I almost forgot I’m angry at him, in fear that he was angry at me. But I don’t want to be fearful of that. Good riddance he saw it, maybe he’ll leave me alone. Maybe, he’ll finally stop taunting me with his modelesque good looks, bright blue eyes and lean muscular frame. Maybe, he won’t want to torture me with being fake study buddies anymore to boost his already inflated ego. Maybe- “Ms. Y/n. I just told Mr.Macher to keep quiet for the sake of everyone else! What makes you any different?” I taste blood as I stop biting my lip, realizing I’m tapping my pencil on the desk so loud it’s drawing everyone’s attention, including Stu. I purse my lips together as I sink into my seat, looking around and locking eyes with Stu again. He’s grilling me at this point, and feeling rather impudent, I dramatically roll my eyes as I sweep the rest of the post it pieces onto the floor. I rest my head on my hand as I sigh softly, tucking a strand of hair behind my ear as a student comes in, handing Mr. Tate a piece of paper. The whole class faces forward, and everyone’s attention is drawn to Mr. Tate. “Kaitlin Bennett, the principals office for questioning.” Everyone turns towards her, and she stands up flustered as she walks towards the exit. I rub the back of my neck, feeling as though it’s burning, and I look behind me to face Stu again, who's still looking at me, sneering. I face forward and watch the girl shimmy past all the students sitting, throwing a small smile at Mr.Tate before she and the other student exit the room. I look down at my textbook again, deciding to just study for my english exam this week. I adjust my glasses as I continue to read, but with everything going on, I easily get distracted. Why did they call that girl to the office for questioning? Do they think she did it? She doesn't look like she'd kill anyone, let alone two. I heard a lot of people saying the crime scene was pretty brutal, no way she did that.

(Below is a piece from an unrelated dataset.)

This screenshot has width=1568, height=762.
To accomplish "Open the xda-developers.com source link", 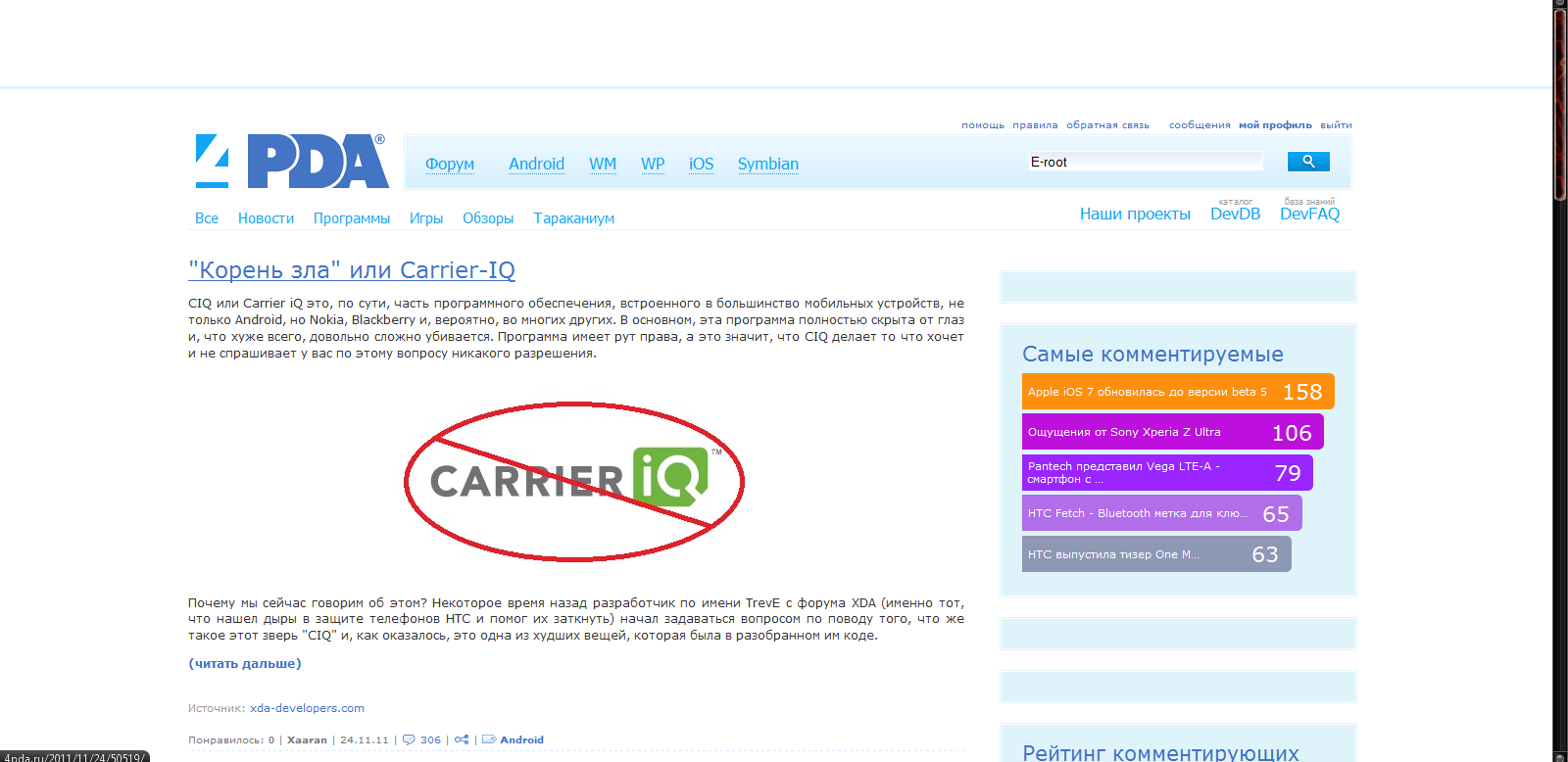I will 307,708.
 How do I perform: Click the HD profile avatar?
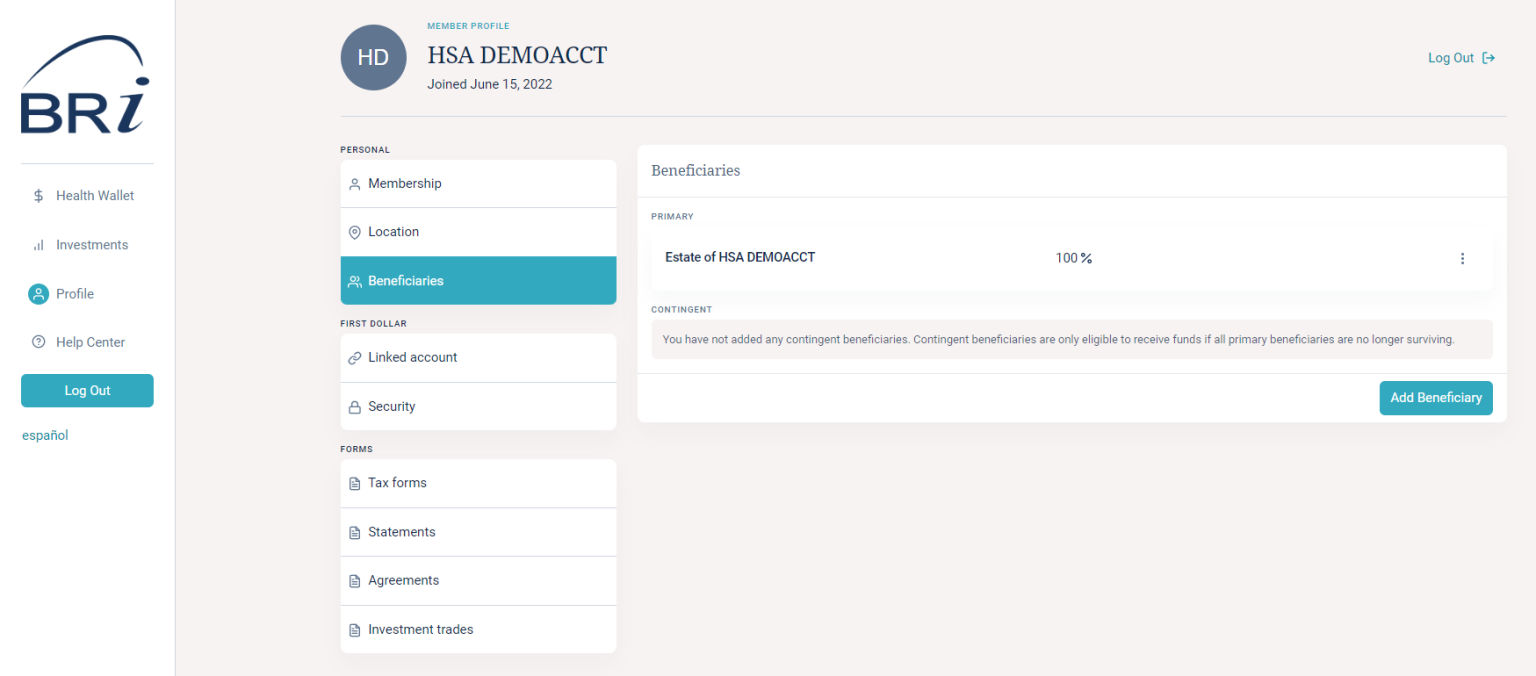click(373, 57)
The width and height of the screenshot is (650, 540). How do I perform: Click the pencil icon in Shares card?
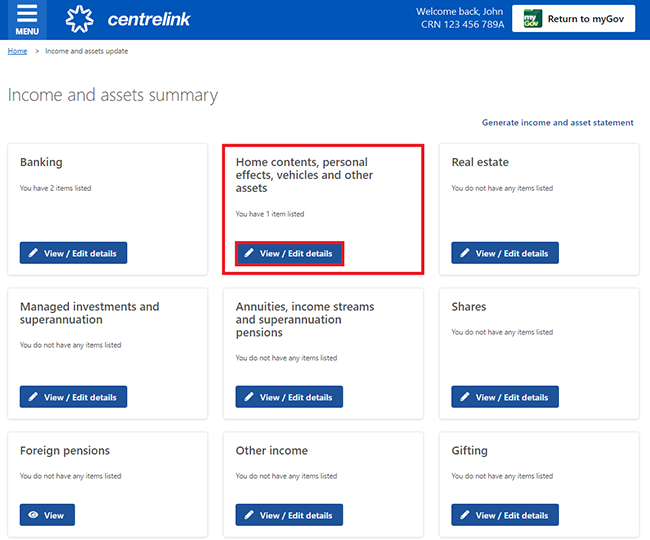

I raise my brows, trying to get back to my english work when suddenly the student behind me passes me a note from under my arm. I slightly jump, never receiving a note in class, I'm startled by the sudden gesture. I quickly turn around, but the student behind me is buried in a Harry Potter Novel. Understanding the concentration that kind of book takes, I quickly face forward, not wanting to interrupt them. I sigh before opening the letter, recognizing the bold sloppy red ink by now,
"See me at our spot after class. Walk there before me, I'll be behind you. I need to talk."
I roll my eyes as I close the note. Jesus, someone is persistent. I crumble the note into a ball before tossing it onto the floor. I refuse to give him any satisfactory communication today after yesterday. I refuse to give into the daze of Stu Macher. I refuse. I hear someone clear their throat behind me, but I don't turn around, expecting our eye contact to turn me into stone.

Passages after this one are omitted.